#### TASK TO COMPLETE:
Each line below that contains the word "link" must be copied.
====
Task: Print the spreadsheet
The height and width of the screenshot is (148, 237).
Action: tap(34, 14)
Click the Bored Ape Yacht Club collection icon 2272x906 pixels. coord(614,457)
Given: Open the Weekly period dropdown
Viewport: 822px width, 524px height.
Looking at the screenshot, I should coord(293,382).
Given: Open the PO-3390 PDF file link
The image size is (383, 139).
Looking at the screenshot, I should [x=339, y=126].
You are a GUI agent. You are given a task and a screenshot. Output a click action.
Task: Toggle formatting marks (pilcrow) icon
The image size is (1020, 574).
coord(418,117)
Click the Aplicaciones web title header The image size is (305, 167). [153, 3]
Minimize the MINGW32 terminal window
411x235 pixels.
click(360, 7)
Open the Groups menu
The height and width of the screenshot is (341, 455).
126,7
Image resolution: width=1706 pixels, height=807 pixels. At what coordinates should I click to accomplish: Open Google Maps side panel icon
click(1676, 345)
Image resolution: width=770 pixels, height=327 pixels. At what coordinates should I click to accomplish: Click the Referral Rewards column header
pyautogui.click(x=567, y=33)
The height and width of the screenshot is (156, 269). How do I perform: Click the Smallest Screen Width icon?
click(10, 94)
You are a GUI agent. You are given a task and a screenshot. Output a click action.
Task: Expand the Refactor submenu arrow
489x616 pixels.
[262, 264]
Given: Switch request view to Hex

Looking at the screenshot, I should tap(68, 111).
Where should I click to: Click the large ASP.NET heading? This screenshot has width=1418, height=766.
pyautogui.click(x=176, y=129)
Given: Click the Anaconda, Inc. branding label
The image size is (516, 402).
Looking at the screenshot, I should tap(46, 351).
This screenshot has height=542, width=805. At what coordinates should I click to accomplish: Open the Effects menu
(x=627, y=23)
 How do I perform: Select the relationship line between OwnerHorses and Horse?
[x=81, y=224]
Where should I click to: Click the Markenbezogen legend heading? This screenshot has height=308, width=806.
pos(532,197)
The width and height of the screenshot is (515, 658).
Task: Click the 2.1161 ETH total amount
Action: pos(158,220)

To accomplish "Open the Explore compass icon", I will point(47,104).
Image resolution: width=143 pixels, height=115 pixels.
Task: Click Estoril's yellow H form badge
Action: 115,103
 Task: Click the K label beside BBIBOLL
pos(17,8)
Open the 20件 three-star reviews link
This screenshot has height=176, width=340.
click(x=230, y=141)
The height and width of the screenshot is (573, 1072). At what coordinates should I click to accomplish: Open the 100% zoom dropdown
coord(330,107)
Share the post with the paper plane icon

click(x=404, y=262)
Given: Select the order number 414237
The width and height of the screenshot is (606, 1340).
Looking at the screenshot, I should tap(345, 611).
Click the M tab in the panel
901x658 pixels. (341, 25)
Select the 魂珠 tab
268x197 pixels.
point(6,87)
====
#### SOLUTION FOR THIS PROBLEM:
Given: Open the PO-3390 PDF file link
Open the 20件 three-star reviews link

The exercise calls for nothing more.